I love retro pixel art and 80s graphics in general. I also like to program in an old school way with bitwise operations and all that glam rock. I'm just telling this so you all would understand why this demo is so incredibly last season. Here we go again on our own...
1. Pixel array approach
When I do raycasting I often manipulate the Canvas ImageData array directly. For Dwitter demos that approach is not feasible because the calls to getImageData and putImageData take a lot of space. There is a way to simulate it though. We can use fillRect to draw each pixel on the screen separately and then control them either by setting color with fillStyle or by simply switching pixel width between 1 and 0 and doing black and white. This changes the way we look at drawing on screen as we are drawing every pixel by default and the logic will either define what not to draw or at what color. For the sake of simplicity, lets first look at the case of each pixel on screen being either drawn or not drawn and build our city skyline this way. We have the Dwitter boilerplate and all we need in addition is a tight loop that draws the screen full of small rects...

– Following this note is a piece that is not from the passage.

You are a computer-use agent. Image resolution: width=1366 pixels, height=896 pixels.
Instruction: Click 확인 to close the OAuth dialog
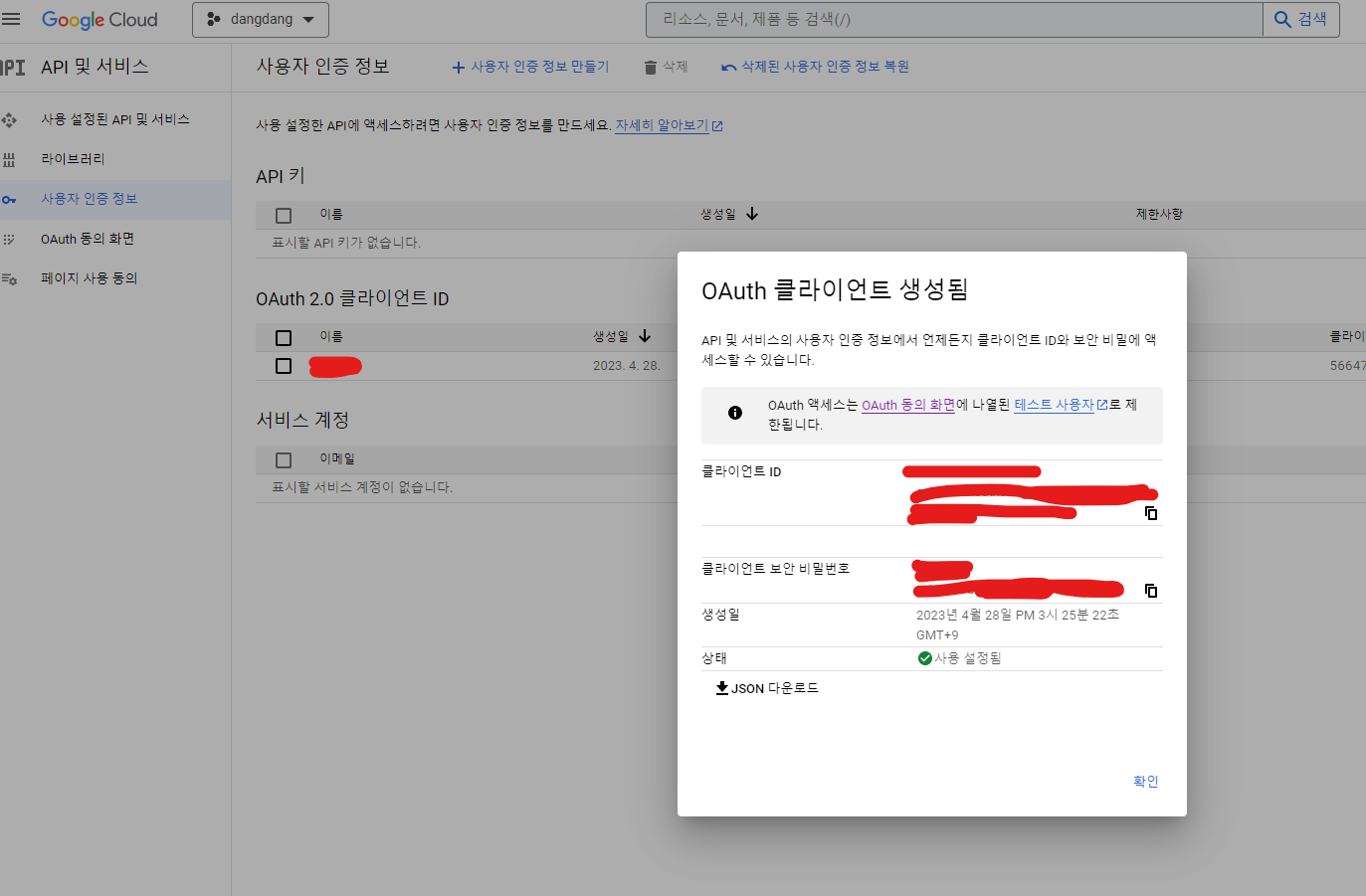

for(c.width=i=110;i--;)for(j=64;j--;)x.fillRect(i,j,1,1)
That should paint our whole screen black. Basically i is our screen x and j is screen y. If you change the width in fillRect to 0, the screen is left white. 0.5 will make it grey. Adding a conditional statement there lets us control the image. Just to show how it works here's how you'd do a flat horizon...
x.fillRect(i,j,j>32,1)
So if our current screen y coordinate is larger than 32 the width of the rect will be 1, otherwise 0. This results in only the lower half of the screen being black. Now lets get busy and do the silhouette of the buildings using this method...
2. Adding conditions
x.fillRect(i,j,j/9>3+S(i|3),1)
I'm quite proud of this little formula that gives us the city in 12 bytes. It's easier to read as j>27+S(i|3)*9 but we save an extra byte by scaling things down. The condition basically tells the browser to only draw when the current pixel is below our little sine wave. The blockiness is achieved with the bitwise OR operation. Now to something much more complex - adding the reflections on water...
x.fillRect(i,j,j/8<6+C(i-j-t)&j/9>3+S(i|3),1)
The idea is the same but we don't need the OR operation and we make the reflections angled by adding j to the mix. Well actually subtracting it but you get the idea. Variable t is elapsed time and gives us movement. We use the AND operator to make sure both conditions are met before we draw pixels. Seems to be working nicely and only 82 bytes spent in total. Time for details!
Many 80s computer graphics had wireframe grids vanishing to the horizon and a sun that had horizontal lines going over it. We will simplify this by just doing horizontal lines on the sky - again by adding a condition...
x.fillRect(i,j,j/8<6+C(i-j-t)&(j/9>3+S(i|3)|j%7<1),1)
Only 8 more bytes thanks to the modulus operator! We don't want the lines on water so we need to combine our new condition with our building condition. This requires adding parenthesis. We use the bitwise OR to draw if either condition is true. Notice what a big difference these horizontal lines make in making the image recognizable. Up next, the stars...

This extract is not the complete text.